According to a group of conservationists, seven lions will be moved from South Africa and will be taken to a national park in Rwanda. This is the first time in more than 15 years lions are reintroduced back in Rwanda, where they were completely wiped out.
The lions, two males and five females, will be moved to Akagera National Park in Rwanda by plane and truck. According to African Parks, the conservation group in charge of the African wildlife parks, moving the seven lions from South Africa to Rwanda will take more than twenty four hours.
The conservationists said that the last Rwandan lions were poisoned by cattle herders after the parks were left unattended following the massive genocide that took place in 1994.
The African Parks conservationist group is now in charge of managing the Akagera Park, which is located close to the Tanzanian border. The group is also looking after seven other African national parks.
The seven lions are being donated by the KwaZulu-Natal province from South Africa. When the wild felines will arrive to Rwanda’s Akagera Park, they will be quarantined in a man-made enclosure for several weeks, before they will be released back into the wild.

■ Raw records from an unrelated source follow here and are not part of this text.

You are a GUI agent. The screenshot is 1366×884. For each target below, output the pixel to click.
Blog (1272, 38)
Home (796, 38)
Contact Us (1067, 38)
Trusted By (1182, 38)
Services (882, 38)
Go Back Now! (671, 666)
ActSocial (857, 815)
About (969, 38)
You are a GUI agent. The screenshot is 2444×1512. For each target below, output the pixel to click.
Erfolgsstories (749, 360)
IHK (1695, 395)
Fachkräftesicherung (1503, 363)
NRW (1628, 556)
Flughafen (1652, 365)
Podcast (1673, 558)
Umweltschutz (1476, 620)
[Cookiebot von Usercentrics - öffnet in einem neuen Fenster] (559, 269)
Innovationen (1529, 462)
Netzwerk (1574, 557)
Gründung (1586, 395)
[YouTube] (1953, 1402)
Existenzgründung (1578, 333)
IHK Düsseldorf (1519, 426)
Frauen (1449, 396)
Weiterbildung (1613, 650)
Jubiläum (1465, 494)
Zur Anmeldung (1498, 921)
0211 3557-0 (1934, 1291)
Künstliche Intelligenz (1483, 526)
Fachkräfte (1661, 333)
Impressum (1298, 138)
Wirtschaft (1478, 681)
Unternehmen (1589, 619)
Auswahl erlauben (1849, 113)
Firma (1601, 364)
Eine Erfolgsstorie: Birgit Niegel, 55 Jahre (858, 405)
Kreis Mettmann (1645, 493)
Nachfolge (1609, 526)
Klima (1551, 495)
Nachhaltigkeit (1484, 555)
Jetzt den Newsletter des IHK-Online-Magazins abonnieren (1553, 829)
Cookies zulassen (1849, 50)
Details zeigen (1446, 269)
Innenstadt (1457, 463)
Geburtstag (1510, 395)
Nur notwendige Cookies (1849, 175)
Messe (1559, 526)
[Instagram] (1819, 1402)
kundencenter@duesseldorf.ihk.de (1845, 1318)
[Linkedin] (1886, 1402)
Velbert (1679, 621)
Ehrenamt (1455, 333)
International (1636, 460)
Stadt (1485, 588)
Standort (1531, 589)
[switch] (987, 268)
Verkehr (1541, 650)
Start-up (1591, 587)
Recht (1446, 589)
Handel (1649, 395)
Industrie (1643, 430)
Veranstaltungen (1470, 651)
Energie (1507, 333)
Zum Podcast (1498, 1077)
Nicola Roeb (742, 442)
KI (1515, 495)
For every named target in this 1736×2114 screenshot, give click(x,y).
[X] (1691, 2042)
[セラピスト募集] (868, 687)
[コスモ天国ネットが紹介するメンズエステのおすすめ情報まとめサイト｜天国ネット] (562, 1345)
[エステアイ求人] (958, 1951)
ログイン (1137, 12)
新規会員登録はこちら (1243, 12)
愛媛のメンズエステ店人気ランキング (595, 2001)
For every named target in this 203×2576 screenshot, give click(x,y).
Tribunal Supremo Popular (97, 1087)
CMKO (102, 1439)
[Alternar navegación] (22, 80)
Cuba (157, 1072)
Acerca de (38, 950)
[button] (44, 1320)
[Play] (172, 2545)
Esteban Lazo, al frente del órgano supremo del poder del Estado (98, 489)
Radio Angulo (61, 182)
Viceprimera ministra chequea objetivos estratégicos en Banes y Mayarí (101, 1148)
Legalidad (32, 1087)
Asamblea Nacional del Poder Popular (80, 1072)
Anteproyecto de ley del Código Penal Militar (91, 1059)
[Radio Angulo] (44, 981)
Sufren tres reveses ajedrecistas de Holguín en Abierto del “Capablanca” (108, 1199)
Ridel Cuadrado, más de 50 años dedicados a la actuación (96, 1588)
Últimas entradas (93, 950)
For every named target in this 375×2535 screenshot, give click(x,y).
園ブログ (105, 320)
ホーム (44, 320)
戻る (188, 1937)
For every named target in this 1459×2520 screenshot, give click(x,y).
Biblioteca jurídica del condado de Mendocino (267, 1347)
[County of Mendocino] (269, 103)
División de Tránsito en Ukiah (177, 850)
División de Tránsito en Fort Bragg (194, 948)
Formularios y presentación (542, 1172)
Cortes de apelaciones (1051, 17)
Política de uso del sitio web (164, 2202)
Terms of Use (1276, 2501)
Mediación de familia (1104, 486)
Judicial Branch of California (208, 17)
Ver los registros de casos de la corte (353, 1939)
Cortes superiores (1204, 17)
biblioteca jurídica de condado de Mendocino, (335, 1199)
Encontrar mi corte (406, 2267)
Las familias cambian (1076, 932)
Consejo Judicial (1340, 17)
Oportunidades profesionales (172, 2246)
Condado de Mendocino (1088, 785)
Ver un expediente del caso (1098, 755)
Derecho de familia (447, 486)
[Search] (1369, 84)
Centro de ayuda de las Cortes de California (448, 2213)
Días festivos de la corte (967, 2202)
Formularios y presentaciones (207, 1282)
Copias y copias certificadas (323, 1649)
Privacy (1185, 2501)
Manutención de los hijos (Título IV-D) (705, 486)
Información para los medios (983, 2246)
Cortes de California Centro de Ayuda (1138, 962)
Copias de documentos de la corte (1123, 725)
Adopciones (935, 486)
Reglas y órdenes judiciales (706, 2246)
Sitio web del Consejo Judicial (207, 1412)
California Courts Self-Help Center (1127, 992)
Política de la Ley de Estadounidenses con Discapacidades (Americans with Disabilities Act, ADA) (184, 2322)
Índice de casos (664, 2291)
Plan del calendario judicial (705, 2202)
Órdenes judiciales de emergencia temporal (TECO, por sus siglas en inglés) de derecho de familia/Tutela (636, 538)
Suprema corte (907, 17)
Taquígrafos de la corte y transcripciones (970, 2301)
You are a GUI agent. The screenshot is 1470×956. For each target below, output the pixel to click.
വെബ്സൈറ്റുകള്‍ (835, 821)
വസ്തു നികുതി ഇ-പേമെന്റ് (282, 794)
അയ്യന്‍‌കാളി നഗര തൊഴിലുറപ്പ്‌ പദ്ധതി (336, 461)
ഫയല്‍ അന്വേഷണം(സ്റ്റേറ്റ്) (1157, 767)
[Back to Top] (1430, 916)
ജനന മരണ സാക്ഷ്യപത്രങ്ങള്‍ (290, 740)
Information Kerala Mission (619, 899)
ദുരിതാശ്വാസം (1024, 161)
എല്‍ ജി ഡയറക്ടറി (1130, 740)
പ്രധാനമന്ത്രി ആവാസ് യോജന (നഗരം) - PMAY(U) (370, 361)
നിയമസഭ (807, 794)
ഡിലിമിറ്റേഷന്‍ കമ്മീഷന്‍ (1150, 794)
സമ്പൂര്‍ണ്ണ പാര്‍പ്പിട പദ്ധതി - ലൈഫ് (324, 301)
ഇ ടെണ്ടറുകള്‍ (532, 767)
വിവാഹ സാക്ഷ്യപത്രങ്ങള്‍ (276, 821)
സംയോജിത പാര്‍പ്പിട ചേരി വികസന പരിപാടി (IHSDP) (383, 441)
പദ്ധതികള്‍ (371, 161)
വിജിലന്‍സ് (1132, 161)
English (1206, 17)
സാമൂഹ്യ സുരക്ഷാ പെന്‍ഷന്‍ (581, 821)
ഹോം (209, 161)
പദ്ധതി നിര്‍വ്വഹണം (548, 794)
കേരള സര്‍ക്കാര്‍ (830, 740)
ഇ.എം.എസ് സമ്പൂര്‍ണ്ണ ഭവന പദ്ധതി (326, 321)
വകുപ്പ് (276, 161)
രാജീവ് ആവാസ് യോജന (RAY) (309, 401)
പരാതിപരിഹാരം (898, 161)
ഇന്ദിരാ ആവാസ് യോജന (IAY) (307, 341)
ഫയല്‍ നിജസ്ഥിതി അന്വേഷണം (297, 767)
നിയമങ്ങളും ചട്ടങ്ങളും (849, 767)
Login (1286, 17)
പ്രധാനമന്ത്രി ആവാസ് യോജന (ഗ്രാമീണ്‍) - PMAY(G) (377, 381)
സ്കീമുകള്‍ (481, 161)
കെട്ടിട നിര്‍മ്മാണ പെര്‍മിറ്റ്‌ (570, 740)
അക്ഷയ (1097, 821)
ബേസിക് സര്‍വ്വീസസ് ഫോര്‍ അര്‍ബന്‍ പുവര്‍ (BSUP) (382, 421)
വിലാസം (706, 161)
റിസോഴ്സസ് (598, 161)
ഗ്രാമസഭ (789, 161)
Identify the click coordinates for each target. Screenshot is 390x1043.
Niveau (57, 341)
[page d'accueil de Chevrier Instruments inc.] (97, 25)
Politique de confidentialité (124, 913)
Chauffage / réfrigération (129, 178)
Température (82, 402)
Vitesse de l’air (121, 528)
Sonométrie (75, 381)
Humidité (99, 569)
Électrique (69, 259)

Yamina Karitanyi, one of the tourism officials of Rwanda, is hoping that by reintroducing these lions in Akagera, more people will visit the park. At the moment, the most important tourist attractions in Rwanda are the mountain gorillas.
The lion was listed in the International Union for Conservation of Nature as a species that is faced with extinction. The conservationists who updated the list said that while lions are doing well in Southern Africa, those in West and East Africa are critically endangered and the lion population is continually declining.
The conservation organization said one of the reasons for the decline is human encroachment on the lions’ habitats, as well as lack of prey. According to the group, many lions are killed for their body parts and bones because they are used in African traditional medicine.
Peter Fearnhead, African Parks CEO, called the return of the lions to Rwanda “a conservation milestone for the park and the country.”